## Selected passage
HIS HONOUR: Yes. It is a natural justice case, by the look of it.
MR COLQUHOUN‑KERR: Yes. If I might argue briefly, the point we make is that Hickman, when one reads it, it is a case which is often referred to but never read. We argue that Hickman, when you read it, is authority for the propositions we put that a statute of this form cannot bar the jurisdiction of the Court and we will be referring to the judgments of Justices other than Mr Justice Dixon and we say there has been a misunderstanding of the authority of that case which has flowed through jurisprudence since, but there is no binding authority on this Court since that time.
HIS HONOUR: It is often said that Hickman just indicates a question of construction but you say it is a bit different to that.

## Direction A
In the court transcript excerpt, what kind of case does His Honour say it is, by the look of it?

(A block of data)
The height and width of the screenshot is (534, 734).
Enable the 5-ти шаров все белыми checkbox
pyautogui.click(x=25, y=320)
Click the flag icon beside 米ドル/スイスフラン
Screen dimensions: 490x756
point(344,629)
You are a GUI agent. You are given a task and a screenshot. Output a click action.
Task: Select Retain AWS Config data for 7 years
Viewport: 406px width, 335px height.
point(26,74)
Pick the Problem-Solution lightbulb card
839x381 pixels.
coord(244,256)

* * *

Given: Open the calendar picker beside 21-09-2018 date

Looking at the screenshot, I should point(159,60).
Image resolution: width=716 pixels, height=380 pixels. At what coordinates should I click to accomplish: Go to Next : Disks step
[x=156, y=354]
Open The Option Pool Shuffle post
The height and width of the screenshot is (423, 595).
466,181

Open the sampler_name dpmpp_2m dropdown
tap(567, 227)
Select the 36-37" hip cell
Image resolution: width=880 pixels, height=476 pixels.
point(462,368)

## Direction B
Copy the lines of the records from the line containing "Image resolution: width=716" through the line containing "point(462,368)", both included, reproducing them character for character.

## Full answer A
A natural justice case.

## Full answer B
Image resolution: width=716 pixels, height=380 pixels. At what coordinates should I click to accomplish: Go to Next : Disks step
[x=156, y=354]
Open The Option Pool Shuffle post
The height and width of the screenshot is (423, 595).
466,181

Open the sampler_name dpmpp_2m dropdown
tap(567, 227)
Select the 36-37" hip cell
Image resolution: width=880 pixels, height=476 pixels.
point(462,368)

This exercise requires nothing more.